Lee Wei Ming a affirmé qu’il pouvait sentir les mauvais esprits autour de ses victimes, qui avaient alors 11 et 12 ans.

Il a dit aux filles de lui envoyer leurs vidéos de nus sous prétexte qu’« elle » pourrait chasser ou chasser les êtres surnaturels.

Lee a averti le couple que s’ils refusaient, ils « subiraient des dommages physiques ».

L’homme de 34 ans a été condamné à cinq mois de prison mardi 9 novembre après avoir plaidé coupable à trois chefs d’accusation liés au cinéma impliquant près de 2 000 vidéos obscènes.

Le procureur adjoint Nicholas Lim a déclaré que Lee avait auparavant prétendu être une jeune fille sur Facebook pour gagner la confiance de ses victimes.

« Elle » présenterait ensuite les filles à un médium spirituel – une femme plus âgée.

Cela n’a pas été mentionné dans les documents judiciaires lorsque Lee a contacté ses victimes en ligne.

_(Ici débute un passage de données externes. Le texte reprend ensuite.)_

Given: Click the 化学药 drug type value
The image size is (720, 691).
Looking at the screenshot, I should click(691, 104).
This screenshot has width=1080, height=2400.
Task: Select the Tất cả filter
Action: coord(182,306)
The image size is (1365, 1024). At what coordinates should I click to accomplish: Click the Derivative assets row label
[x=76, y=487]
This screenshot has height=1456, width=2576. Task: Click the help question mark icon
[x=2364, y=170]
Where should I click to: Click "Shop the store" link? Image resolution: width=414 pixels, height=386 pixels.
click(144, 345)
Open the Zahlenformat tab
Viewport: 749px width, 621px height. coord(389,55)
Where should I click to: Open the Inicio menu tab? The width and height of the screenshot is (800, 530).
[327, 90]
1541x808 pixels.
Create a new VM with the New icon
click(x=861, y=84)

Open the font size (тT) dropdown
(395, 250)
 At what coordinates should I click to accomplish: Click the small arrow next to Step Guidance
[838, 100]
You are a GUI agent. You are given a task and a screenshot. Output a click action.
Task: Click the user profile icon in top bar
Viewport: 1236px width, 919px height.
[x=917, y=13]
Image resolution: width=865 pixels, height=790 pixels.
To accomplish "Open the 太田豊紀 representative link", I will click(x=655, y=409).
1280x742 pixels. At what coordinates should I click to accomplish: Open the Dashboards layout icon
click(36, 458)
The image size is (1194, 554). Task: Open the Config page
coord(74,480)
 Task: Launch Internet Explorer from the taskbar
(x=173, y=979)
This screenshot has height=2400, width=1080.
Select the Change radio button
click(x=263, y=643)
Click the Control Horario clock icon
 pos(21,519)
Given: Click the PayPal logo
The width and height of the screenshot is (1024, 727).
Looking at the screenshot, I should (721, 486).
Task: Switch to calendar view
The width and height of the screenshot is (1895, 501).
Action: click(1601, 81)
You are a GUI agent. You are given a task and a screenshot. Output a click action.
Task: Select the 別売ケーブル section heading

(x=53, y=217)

Le procureur a ajouté : « L’accusé a ensuite, par l’intermédiaire de la personne (du médium), a demandé aux victimes d’envoyer des photos et des vidéos des victimes nues… sous prétexte que la dame âgée pourrait chasser ou dissiper les mauvais esprits ou l’aura. .

« (en prétendant être le médium) l’accusé informerait les victimes que les vidéos seront supprimées immédiatement après leur visionnage. »

Les deux mineurs lui ont ensuite envoyé un total de 10 vidéos d’eux nus.

Le tribunal a appris que Lee avait utilisé les clips à des fins de gratification sexuelle.

Ses crimes ont été révélés lorsque les filles ont réalisé qu’on leur avait menti et ont alerté la police taïwanaise. Les documents judiciaires ne mentionnent pas comment ils ont finalement senti que quelque chose n’allait pas.

Après que les responsables aient trouvé une adresse IP qui remontait à Singapour, ils ont contacté leurs homologues ici le 4 juin 2019, a déclaré le tribunal.

La police ici a trouvé l’adresse IP de la maison de Lee à Jalan Jurong Kechil.

Là, ils l’ont arrêté le 24 octobre de la même année et ont confisqué des objets dont plusieurs appareils informatiques.

L’Infocomm Media Development Authority a analysé les appareils et a découvert qu’ils contenaient près de 2 000 vidéos obscènes.

Ils contenaient des clips des victimes de Lee à Taïwan.

Sa caution a été fixée à 15 000 dollars mardi et il a été condamné à comparaître devant les tribunaux de l’État le 16 novembre pour purger sa peine.

Pour toute possession de films obscènes, un primo-délinquant peut encourir une peine de prison pouvant aller jusqu’à un an et une amende pouvant aller jusqu’à 40 000 $.

Un récidiviste peut encourir jusqu’à deux ans d’emprisonnement et une amende pouvant aller jusqu’à 80 000 $ pour chaque accusation.